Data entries
* START *

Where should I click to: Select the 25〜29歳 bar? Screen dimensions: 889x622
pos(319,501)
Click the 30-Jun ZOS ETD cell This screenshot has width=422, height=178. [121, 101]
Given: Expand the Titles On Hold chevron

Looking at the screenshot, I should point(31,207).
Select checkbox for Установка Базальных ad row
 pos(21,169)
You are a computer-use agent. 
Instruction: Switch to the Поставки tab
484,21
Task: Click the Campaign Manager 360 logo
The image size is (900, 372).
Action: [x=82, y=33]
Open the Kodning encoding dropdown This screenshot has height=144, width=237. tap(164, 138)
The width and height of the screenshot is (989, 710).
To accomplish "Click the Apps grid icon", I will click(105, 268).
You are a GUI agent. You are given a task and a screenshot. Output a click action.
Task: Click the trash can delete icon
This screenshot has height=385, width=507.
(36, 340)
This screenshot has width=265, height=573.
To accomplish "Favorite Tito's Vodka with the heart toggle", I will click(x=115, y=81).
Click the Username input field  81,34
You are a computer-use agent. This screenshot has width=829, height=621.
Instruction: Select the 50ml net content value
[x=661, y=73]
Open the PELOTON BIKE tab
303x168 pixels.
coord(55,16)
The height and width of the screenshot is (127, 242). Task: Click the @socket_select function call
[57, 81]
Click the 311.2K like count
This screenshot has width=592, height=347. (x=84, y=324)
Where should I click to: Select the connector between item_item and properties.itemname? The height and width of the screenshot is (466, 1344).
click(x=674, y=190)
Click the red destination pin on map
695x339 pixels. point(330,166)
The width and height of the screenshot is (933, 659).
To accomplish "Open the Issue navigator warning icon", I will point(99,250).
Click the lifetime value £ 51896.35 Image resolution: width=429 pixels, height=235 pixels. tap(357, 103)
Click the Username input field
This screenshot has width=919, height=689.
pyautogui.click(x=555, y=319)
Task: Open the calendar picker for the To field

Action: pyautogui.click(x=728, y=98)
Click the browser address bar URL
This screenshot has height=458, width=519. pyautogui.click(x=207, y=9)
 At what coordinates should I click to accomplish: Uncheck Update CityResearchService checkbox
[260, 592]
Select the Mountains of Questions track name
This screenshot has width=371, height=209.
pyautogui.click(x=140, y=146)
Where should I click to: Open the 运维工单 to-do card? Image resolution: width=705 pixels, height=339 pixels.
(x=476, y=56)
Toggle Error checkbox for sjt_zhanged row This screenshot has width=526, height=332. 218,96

* END *

→ What the task asks
Could you turn all of the data above into a numbered list, one line per item, leaving out the blank lines?

→ Output of the exercise
1. Where should I click to: Select the 25〜29歳 bar? Screen dimensions: 889x622
2. pos(319,501)
3. Click the 30-Jun ZOS ETD cell This screenshot has width=422, height=178. [121, 101]
4. Given: Expand the Titles On Hold chevron
5. Looking at the screenshot, I should point(31,207).
6. Select checkbox for Установка Базальных ad row
7.  pos(21,169)
8. You are a computer-use agent. 
9. Instruction: Switch to the Поставки tab
10. 484,21
11. Task: Click the Campaign Manager 360 logo
12. The image size is (900, 372).
13. Action: [x=82, y=33]
14. Open the Kodning encoding dropdown This screenshot has height=144, width=237. tap(164, 138)
15. The width and height of the screenshot is (989, 710).
16. To accomplish "Click the Apps grid icon", I will click(105, 268).
17. You are a GUI agent. You are given a task and a screenshot. Output a click action.
18. Task: Click the trash can delete icon
19. This screenshot has height=385, width=507.
20. (36, 340)
21. This screenshot has width=265, height=573.
22. To accomplish "Favorite Tito's Vodka with the heart toggle", I will click(x=115, y=81).
23. Click the Username input field  81,34
24. You are a computer-use agent. This screenshot has width=829, height=621.
25. Instruction: Select the 50ml net content value
26. [x=661, y=73]
27. Open the PELOTON BIKE tab
28. 303x168 pixels.
29. coord(55,16)
30. The height and width of the screenshot is (127, 242). Task: Click the @socket_select function call
31. [57, 81]
32. Click the 311.2K like count
33. This screenshot has width=592, height=347. (x=84, y=324)
34. Where should I click to: Select the connector between item_item and properties.itemname? The height and width of the screenshot is (466, 1344).
35. click(x=674, y=190)
36. Click the red destination pin on map
37. 695x339 pixels. point(330,166)
38. The width and height of the screenshot is (933, 659).
39. To accomplish "Open the Issue navigator warning icon", I will point(99,250).
40. Click the lifetime value £ 51896.35 Image resolution: width=429 pixels, height=235 pixels. tap(357, 103)
41. Click the Username input field
42. This screenshot has width=919, height=689.
43. pyautogui.click(x=555, y=319)
44. Task: Open the calendar picker for the To field
45. Action: pyautogui.click(x=728, y=98)
46. Click the browser address bar URL
47. This screenshot has height=458, width=519. pyautogui.click(x=207, y=9)
48.  At what coordinates should I click to accomplish: Uncheck Update CityResearchService checkbox
49. [260, 592]
50. Select the Mountains of Questions track name
51. This screenshot has width=371, height=209.
52. pyautogui.click(x=140, y=146)
53. Where should I click to: Open the 运维工单 to-do card? Image resolution: width=705 pixels, height=339 pixels.
54. (x=476, y=56)
55. Toggle Error checkbox for sjt_zhanged row This screenshot has width=526, height=332. 218,96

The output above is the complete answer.